• _PROBLEM DESCRIPTION_
The expected output is the set of lines below beginning at the one that contains "Click the Presets button" and ending at the final line, reproduced exactly.

Data records:
++++++++

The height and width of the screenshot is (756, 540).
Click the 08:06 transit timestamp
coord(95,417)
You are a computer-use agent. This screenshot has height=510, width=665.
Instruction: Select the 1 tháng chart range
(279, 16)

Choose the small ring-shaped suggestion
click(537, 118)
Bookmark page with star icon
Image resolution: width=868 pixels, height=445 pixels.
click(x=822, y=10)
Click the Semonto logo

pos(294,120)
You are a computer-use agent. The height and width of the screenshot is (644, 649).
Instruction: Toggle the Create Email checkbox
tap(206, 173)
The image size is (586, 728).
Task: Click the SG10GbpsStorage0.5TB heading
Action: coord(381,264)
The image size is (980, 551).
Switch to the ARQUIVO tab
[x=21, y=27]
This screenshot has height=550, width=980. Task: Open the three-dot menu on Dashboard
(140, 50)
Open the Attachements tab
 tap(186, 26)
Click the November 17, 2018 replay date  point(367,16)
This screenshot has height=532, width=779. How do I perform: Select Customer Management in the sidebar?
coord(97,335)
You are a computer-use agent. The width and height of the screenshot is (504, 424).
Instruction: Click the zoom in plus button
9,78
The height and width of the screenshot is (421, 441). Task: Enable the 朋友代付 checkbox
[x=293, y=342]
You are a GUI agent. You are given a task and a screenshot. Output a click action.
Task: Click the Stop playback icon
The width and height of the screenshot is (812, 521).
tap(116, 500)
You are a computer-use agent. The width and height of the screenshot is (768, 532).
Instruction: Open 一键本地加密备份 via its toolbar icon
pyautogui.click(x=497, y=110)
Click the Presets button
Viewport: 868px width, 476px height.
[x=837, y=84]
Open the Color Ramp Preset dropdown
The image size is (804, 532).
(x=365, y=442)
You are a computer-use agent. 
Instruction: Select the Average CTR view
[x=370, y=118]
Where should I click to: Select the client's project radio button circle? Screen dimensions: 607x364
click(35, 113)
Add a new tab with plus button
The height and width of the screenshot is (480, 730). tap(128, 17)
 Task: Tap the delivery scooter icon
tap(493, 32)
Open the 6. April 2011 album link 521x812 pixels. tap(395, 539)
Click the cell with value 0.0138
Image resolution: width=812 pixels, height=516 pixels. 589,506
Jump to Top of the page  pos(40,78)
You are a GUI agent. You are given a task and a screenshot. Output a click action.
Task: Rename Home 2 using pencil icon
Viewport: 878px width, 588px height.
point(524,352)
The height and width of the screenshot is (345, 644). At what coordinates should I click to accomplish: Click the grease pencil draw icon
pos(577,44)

++++++++

• _REPLY_
Click the Presets button
Viewport: 868px width, 476px height.
[x=837, y=84]
Open the Color Ramp Preset dropdown
The image size is (804, 532).
(x=365, y=442)
You are a computer-use agent. 
Instruction: Select the Average CTR view
[x=370, y=118]
Where should I click to: Select the client's project radio button circle? Screen dimensions: 607x364
click(35, 113)
Add a new tab with plus button
The height and width of the screenshot is (480, 730). tap(128, 17)
 Task: Tap the delivery scooter icon
tap(493, 32)
Open the 6. April 2011 album link 521x812 pixels. tap(395, 539)
Click the cell with value 0.0138
Image resolution: width=812 pixels, height=516 pixels. 589,506
Jump to Top of the page  pos(40,78)
You are a GUI agent. You are given a task and a screenshot. Output a click action.
Task: Rename Home 2 using pencil icon
Viewport: 878px width, 588px height.
point(524,352)
The height and width of the screenshot is (345, 644). At what coordinates should I click to accomplish: Click the grease pencil draw icon
pos(577,44)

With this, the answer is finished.